Affaire Twitter : Musk jugé coupable d’avoir trompé les actionnaires avant le rachat
Vendredi 20 mars, un jury californien a reconnu Elon Musk coupable d’avoir induit en erreur les actionnaires lors du rachat du réseau social Twitter (rebaptisé X) en 2022. L’homme d’affaires, qui entend faire appel de cette décision, se retrouve confronté à une rare défaite judiciaire.
Après trois semaines de procès civil marquées par le témoignage en personne de l’homme le plus riche du monde, qui avait acquis Twitter en octobre 2022 pour 44 milliards de dollars, le jury du tribunal fédéral de San Francisco a estimé que deux tweets publiés par le patron de Tesla en mai 2022 contenaient des déclarations mensongères. Ces messages auraient provoqué une chute du cours de l’action Twitter, causant un préjudice estimé à 2,6 milliards de dollars par les avocats des plaignants, selon Mark Molumphy, l’un de leurs représentants.

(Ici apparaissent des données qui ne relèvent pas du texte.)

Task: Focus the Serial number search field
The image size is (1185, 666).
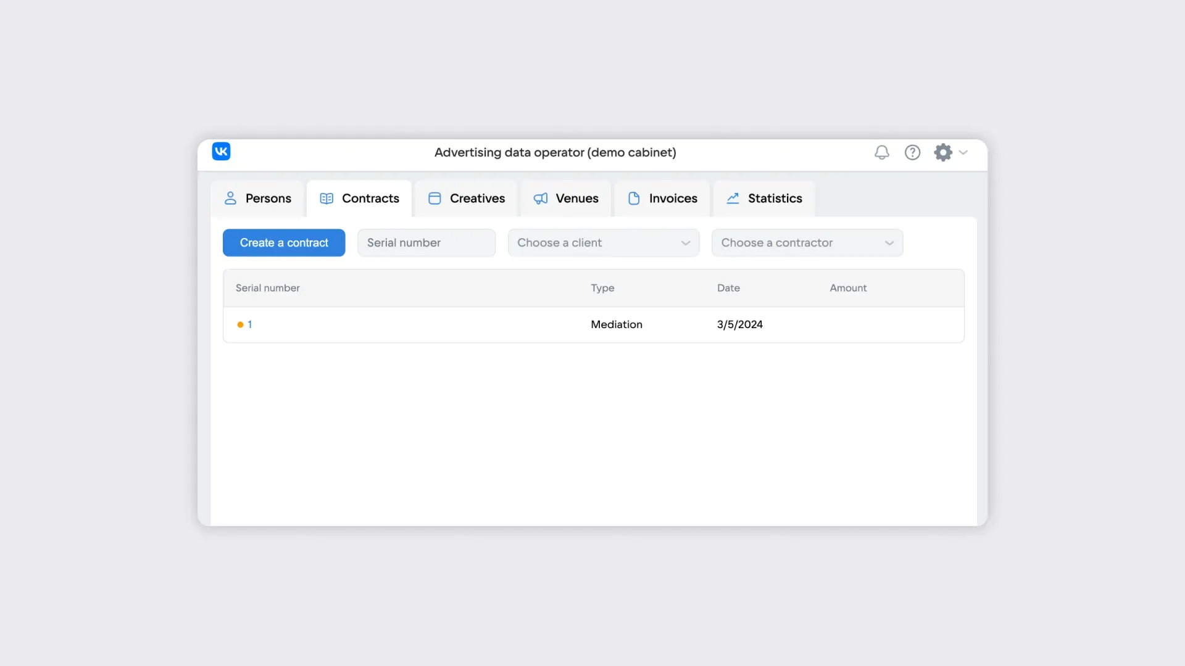Action: pos(426,243)
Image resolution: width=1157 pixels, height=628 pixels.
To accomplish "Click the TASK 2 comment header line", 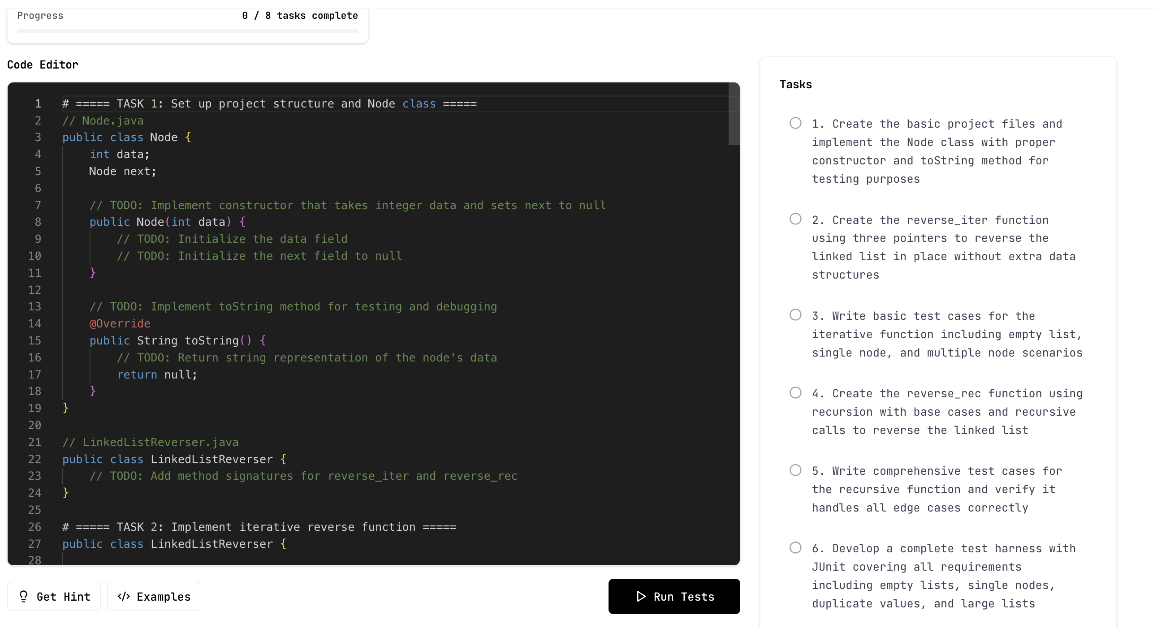I will pyautogui.click(x=259, y=527).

Le verdict écarte toutefois l’accusation de manœuvre frauduleuse délibérée visant à faire baisser le cours de l’action. Quelques minutes après l’annonce du jugement, les avocats d’Elon Musk ont indiqué que leur client comptait faire appel, qualifiant la décision de « contretemps ».
Cette affaire survient presque vingt ans jour pour jour après le premier tweet de l’histoire, publié par le cofondateur de Twitter, Jack Dorsey, le 21 mars 2006. Elle marque une rare déconvenue judiciaire pour Elon Musk, souvent surnommé « Teflon Elon » en raison de sa capacité à échapper aux procédures complexes. Ses avocats ont rappelé qu’un tribunal texan l’avait encore exonéré le même jour dans une affaire de diffamation. En 2023, un jury du même tribunal fédéral de San Francisco avait également rejeté des accusations similaires formulées par des actionnaires de Tesla, à la suite d’un tweet de 2018 affirmant qu’il disposait des fonds pour racheter le constructeur automobile.

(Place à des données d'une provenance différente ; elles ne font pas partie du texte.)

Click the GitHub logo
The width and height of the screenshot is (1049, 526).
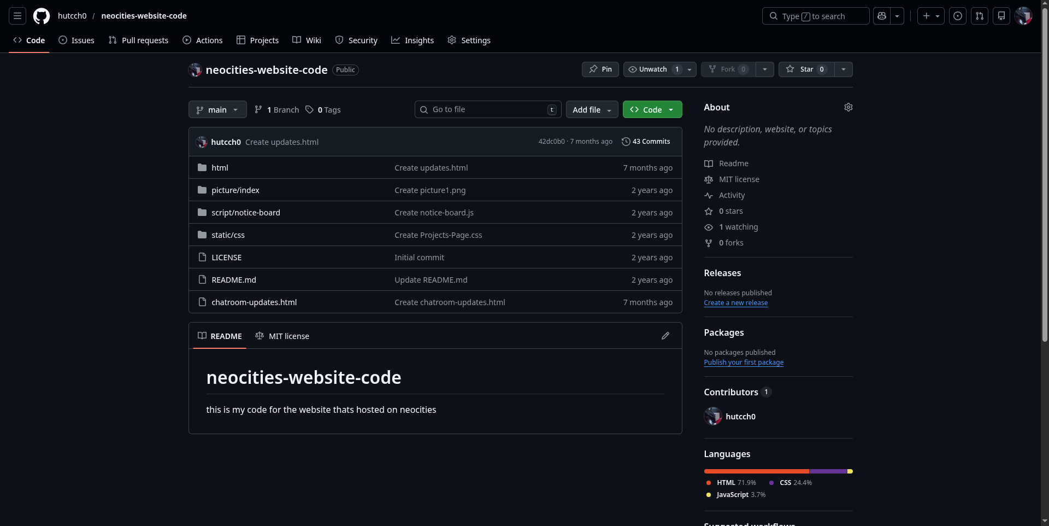tap(42, 16)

Le procès a essentiellement tourné autour des affirmations d’Elon Musk concernant le nombre de faux comptes sur la plateforme. Il soutenait que le réseau comptait beaucoup plus de comptes spam et automatisés que les 5 % déclarés officiellement, et avait utilisé cet argument pour tenter de se retirer de l’accord. Après son premier tweet à ce sujet en mai 2022, le cours de l’action avait chuté de 17 % en deux séances, incitant certains actionnaires à vendre.